**Activity**: Any images in the records should be skipped; transcribe the rest exactly.

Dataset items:
*** Begin section ***

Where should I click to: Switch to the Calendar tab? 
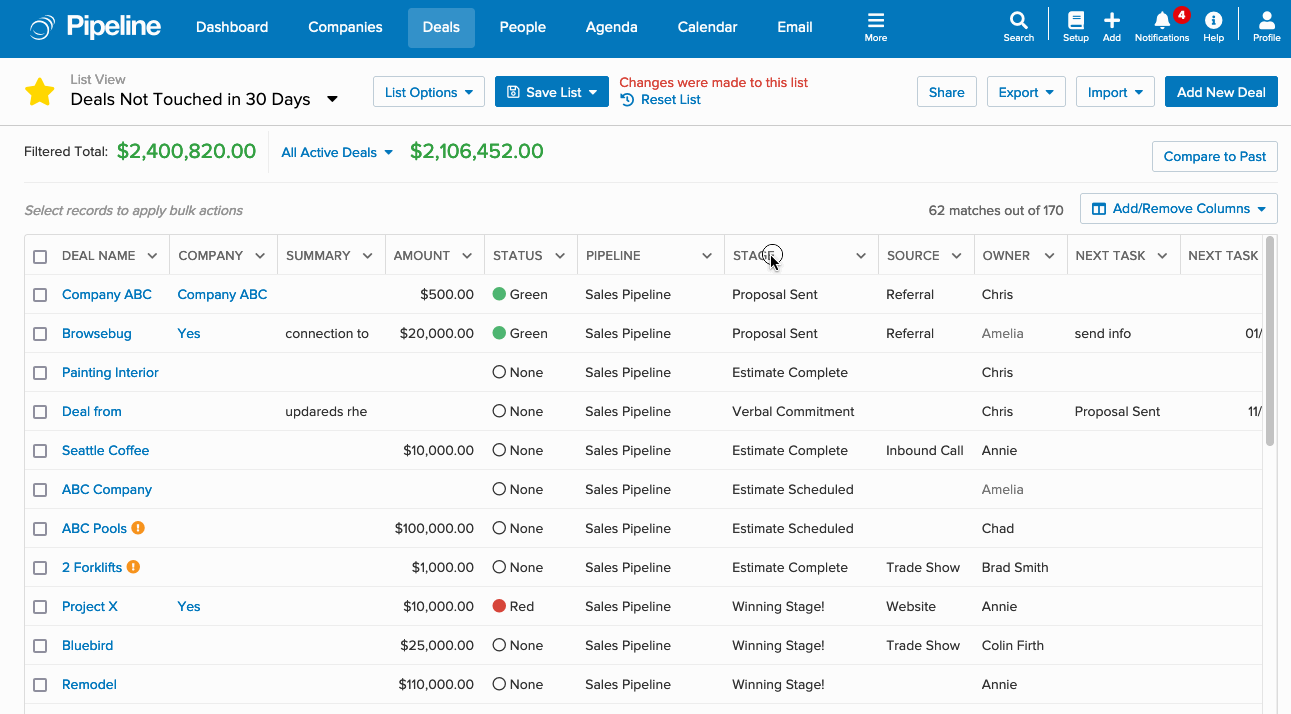click(x=707, y=27)
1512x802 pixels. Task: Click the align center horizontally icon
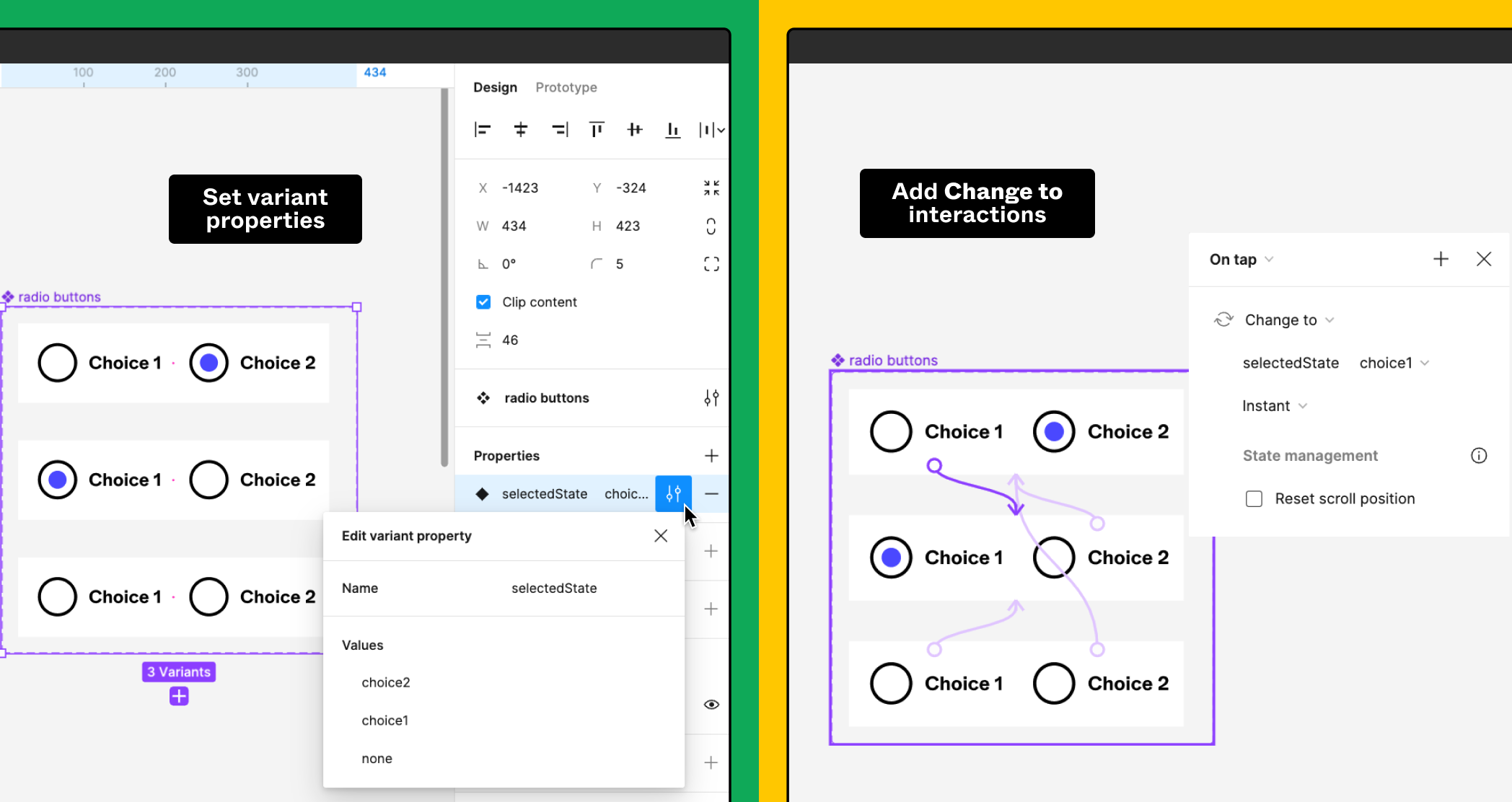point(520,130)
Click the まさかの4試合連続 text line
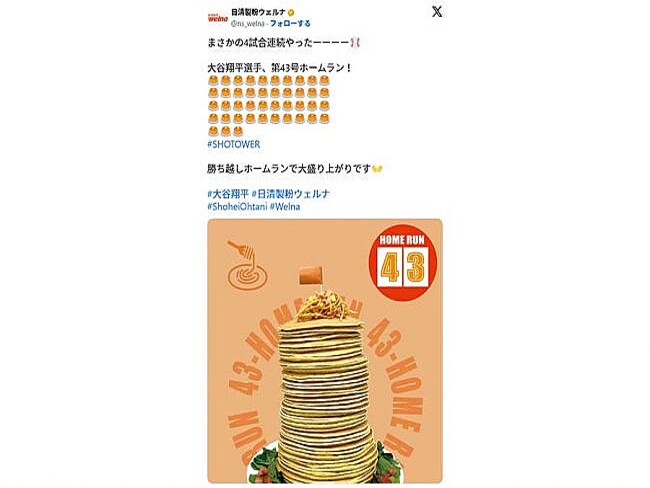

*** End section ***

**Worked solution**:
Where should I click to: Switch to the Calendar tab? 
click(x=707, y=27)
1512x802 pixels. Task: Click the align center horizontally icon
point(520,130)
Click the まさかの4試合連続 text line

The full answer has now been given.